Martin Hirsch, directeur général de l'Assistance publique – Hôpitaux de Paris, a quant à lui estimé sur Franceinfo qu'on était "passé au bord d'une catastrophe". "Il aurait pu se produire un drame dont je n'ose même pas imaginer les conséquences", a-t-il ajouté. Une plainte a été déposée.

Mais pour une partie de la classe politique, le gouvernement dramatise un événement qui n'a pas eu de conséquences, l'intrusion étant en partie le fait de personnes qui voulaient échapper aux gaz lacrymogènes.

"Monsieur Castaner est un menteur, en plus d'être un incompétent", a lancé un peu plus tôt à Marseille le chef de file des Insoumis Jean-Luc Mélenchon, accusant le ministre de l'Intérieur d'avoir "inventé" l'attaque de l'hôpital parisien.

Le chef de file de La France insoumise a également appelé dans un tweet à la prudence face à une "manipulation du système".

"Le ministre de l'Intérieur doit cesser de mettre de l'huile sur le feu et doit maintenant s'expliquer sur ses déclarations démenties par les faits", a écrit Bruno Retailleau, président du groupe LR au Sénat sur Twitter.
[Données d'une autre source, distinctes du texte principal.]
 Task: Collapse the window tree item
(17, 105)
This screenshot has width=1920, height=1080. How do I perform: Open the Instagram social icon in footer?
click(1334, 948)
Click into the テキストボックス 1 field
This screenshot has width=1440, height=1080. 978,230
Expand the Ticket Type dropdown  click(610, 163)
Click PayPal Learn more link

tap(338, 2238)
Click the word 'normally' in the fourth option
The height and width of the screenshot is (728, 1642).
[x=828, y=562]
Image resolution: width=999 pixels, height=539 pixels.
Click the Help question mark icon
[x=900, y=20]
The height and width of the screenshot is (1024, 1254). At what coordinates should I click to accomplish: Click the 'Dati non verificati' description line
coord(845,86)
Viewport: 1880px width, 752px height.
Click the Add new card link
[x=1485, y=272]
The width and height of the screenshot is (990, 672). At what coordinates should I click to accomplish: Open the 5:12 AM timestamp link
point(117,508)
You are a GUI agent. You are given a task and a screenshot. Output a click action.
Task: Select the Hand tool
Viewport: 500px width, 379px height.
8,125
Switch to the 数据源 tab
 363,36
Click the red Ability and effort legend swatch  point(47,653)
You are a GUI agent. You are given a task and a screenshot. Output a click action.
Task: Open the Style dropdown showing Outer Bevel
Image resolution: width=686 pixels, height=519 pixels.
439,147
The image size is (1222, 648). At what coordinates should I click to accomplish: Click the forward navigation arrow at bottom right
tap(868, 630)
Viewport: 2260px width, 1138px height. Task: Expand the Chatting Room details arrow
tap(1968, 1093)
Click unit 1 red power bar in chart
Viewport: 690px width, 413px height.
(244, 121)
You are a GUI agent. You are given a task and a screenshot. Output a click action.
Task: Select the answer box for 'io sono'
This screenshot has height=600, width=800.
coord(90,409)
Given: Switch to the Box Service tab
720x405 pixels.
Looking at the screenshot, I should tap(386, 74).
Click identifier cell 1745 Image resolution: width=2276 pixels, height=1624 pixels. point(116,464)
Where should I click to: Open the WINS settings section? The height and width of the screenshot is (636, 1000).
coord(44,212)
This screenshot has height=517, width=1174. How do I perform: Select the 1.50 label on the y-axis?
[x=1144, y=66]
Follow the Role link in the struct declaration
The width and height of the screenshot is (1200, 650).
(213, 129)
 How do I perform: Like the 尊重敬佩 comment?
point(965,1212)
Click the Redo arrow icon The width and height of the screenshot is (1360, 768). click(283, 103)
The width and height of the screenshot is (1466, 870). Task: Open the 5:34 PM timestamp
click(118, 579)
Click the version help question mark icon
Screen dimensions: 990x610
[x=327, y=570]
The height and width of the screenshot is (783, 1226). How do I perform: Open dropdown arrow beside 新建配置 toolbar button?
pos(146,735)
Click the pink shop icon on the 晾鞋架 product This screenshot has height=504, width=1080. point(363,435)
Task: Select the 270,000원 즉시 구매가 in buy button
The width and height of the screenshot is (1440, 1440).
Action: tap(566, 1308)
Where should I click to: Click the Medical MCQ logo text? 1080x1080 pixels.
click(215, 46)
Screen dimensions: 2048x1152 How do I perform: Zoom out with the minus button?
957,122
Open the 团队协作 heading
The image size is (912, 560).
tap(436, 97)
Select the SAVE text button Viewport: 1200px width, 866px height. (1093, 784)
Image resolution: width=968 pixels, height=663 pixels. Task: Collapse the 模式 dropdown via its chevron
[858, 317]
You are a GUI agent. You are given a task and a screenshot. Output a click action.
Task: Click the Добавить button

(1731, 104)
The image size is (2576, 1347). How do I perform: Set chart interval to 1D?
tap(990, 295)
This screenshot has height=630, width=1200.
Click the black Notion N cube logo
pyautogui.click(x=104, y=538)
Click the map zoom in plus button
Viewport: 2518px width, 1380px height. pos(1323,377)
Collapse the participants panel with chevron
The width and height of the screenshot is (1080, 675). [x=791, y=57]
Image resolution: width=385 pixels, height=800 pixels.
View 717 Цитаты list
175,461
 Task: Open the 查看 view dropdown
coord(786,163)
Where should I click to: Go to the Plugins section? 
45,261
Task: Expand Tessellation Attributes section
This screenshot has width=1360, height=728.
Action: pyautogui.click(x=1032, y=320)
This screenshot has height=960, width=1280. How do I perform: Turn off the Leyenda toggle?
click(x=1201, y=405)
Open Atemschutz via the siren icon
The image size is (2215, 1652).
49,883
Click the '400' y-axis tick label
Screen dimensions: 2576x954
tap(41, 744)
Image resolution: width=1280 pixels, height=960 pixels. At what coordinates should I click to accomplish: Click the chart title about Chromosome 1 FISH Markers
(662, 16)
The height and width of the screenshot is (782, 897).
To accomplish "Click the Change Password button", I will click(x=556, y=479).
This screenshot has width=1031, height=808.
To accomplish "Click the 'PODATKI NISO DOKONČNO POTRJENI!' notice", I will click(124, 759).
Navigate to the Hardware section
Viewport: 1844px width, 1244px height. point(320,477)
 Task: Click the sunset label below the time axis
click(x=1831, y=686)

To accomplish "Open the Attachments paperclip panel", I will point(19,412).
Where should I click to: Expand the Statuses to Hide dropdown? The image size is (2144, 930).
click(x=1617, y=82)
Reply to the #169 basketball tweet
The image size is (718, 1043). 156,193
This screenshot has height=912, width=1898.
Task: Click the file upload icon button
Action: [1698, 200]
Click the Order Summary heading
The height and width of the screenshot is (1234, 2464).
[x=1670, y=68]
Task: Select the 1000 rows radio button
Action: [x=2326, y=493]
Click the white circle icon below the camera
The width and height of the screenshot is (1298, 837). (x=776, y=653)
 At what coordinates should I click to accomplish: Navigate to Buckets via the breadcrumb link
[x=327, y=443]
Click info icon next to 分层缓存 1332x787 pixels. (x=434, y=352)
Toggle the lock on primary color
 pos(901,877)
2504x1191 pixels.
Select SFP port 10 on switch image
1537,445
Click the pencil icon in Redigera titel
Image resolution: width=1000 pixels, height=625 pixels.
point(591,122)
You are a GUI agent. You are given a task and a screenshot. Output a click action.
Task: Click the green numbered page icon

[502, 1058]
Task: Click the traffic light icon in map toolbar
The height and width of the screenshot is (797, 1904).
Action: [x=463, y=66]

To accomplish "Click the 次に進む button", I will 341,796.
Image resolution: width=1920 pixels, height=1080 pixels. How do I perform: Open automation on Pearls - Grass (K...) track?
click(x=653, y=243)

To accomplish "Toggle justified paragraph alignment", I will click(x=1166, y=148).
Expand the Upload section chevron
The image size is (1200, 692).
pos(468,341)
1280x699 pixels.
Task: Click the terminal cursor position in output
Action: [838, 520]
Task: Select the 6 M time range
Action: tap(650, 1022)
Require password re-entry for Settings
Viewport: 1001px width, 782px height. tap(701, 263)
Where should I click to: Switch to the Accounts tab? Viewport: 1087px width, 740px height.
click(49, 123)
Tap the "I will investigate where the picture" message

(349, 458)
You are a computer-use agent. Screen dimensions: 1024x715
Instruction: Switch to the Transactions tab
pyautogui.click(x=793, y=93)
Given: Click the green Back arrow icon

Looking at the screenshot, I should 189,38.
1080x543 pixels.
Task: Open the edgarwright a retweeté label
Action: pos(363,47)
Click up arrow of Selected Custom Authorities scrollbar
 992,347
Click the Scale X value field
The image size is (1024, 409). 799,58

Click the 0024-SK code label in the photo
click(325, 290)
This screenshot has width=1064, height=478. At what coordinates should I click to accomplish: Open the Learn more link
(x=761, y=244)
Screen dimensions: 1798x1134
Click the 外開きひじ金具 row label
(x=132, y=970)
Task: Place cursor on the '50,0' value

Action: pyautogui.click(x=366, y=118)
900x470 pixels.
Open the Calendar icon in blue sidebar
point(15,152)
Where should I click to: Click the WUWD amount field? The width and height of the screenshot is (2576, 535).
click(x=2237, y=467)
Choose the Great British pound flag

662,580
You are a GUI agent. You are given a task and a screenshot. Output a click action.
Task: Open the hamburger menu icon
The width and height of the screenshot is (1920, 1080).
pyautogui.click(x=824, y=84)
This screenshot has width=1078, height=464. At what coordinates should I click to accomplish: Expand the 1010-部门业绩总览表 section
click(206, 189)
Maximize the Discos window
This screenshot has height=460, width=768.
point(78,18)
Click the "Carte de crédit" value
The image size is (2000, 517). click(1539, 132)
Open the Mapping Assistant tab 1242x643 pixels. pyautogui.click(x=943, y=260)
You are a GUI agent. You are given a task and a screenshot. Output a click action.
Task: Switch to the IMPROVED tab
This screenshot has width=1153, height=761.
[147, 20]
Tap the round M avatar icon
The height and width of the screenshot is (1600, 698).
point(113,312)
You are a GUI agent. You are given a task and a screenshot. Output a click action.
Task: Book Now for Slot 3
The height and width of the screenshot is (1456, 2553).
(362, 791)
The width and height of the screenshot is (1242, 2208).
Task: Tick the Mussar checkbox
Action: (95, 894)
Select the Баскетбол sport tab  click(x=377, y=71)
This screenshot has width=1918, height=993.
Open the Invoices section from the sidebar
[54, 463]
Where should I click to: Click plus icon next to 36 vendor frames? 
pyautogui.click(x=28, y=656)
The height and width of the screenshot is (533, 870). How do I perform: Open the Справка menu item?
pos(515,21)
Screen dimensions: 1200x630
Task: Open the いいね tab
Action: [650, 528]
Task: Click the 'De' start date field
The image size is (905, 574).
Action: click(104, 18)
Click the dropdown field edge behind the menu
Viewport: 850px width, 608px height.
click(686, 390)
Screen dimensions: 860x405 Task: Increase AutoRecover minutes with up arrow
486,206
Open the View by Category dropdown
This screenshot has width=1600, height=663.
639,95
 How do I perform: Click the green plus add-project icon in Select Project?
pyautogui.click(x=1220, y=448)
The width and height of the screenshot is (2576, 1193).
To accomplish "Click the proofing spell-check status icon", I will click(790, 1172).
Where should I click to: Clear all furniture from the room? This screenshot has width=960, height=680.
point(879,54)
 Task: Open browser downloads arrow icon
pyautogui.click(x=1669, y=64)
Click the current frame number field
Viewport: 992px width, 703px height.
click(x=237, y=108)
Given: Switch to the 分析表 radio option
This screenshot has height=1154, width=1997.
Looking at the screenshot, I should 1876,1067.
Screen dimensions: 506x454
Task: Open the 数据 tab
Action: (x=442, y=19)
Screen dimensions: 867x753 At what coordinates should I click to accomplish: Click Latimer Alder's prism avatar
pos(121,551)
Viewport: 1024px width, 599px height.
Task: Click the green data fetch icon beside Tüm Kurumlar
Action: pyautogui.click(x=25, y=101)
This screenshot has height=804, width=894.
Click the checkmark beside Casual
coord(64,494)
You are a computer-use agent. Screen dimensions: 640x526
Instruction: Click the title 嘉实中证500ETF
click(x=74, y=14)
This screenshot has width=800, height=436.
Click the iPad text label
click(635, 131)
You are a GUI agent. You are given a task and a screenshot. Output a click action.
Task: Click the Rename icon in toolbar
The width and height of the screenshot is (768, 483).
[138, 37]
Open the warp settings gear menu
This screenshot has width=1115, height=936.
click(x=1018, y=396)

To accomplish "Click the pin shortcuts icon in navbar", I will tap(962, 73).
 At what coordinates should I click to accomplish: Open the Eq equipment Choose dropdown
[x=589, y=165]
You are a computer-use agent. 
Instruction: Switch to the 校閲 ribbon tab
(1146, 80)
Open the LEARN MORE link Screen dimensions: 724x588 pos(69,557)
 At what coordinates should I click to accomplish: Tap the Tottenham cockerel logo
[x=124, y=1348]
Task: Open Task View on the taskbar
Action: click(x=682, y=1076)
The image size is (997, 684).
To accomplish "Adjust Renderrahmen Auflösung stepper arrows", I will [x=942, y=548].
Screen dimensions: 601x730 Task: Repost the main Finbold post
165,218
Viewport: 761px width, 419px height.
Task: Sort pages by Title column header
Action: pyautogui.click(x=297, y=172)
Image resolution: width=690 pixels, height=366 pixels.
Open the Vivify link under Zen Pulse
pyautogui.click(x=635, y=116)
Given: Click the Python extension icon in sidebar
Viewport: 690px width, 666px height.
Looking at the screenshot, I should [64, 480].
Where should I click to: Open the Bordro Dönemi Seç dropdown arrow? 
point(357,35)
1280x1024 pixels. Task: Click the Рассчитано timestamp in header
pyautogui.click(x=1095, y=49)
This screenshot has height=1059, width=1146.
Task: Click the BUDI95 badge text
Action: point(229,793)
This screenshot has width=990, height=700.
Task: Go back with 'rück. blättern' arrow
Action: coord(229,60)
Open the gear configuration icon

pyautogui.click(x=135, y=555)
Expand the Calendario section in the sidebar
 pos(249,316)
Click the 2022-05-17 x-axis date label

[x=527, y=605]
"Le Gouvernement pris en flagrant délit de #FakeNews, assez de cette propagande ! @CCastaner a manipulé les faits pour discréditer ses opposants : il doit démissionner. Il y a suffisamment de violences à condamner pour ne pas en inventer", a jugé de son coté Nicolas Dupont-Aignan.

Pour la sénatrice EELV Esther Benbassa, "si @CCastaner s'appelait Pinocchio, on n'ose imaginer quelle longueur aurait son nez". Yannick Jadot, tête de liste des écologistes d'EELV aux élections européennes, a demandé une "commission d'enquête parlementaire" accusant Christophe Castaner et le gouvernement de "souffler en permanence sur les braises de la violence".

Une solution de repli

Mais que s'est-il vraiment passé ? Une vidéo diffusée sur Facebook contredit la version d'une "attaque", défendue notamment par le ministre de l'Intérieur Christophe Castaner. Du haut d'une passerelle qui dessert la sortie de secours du service de réanimation de l'hôpital, plusieurs soignants ont filmé les manifestants qui sont déjà entrés dans l'enceinte de l'établissement, vaste de plusieurs hectares, par l'accès de la résidence universitaire du Crous.

La vidéo de l'un d'entre eux montre des manifestants fuir soudainement vers eux, dans la panique, alors que des policiers entrent sur le site.

"Après cette vidéo qui infirme définitivement l'"attaque" de la #Salpêtrière, tous les GAV et militants déférés doivent être libérés. CCastaner doit démissionner", a tweeté le député de la France Insoumise Eric Coquerel.

Selon un infirmier, interrogé par l'AFP, les manifestants, qui n'avaient effectivement pas "le visage masqué ni cagoulé (...) voulaient rentrer". "Est-ce qu'ils voulaient nous agresser, est-ce qu'ils voulaient juste échapper à quelque chose ? interroge Michael Matos. On ne savait pas, donc pour le bien des patients, on a juste fermé la porte, on a maintenu et on a attendu que les forces de l'ordre interviennent".

Pour son collègue Jérôme Leclercq, "il n'y avait rien de violent, en tout cas envers nous (...). C'était plus un état de panique, la peur de se faire taper, de recevoir quelque chose de la police, qu'une attaque, mais au final tout s'est passé très calmement".

Une version également confirmée par Le Monde qui a interrogé plusieurs manifestants.

Si des "dégradations" et un vol ont été commis dans l'hôpital de la Pitié-Salpêtrière "à ce stade aucun lien ne peut être fait" avec l'intrusion de manifestants lors du défilé du 1er-Mai, a indiqué à l'AFP la direction de l'Assistance publique-Hôpitaux de Paris (AP-HP).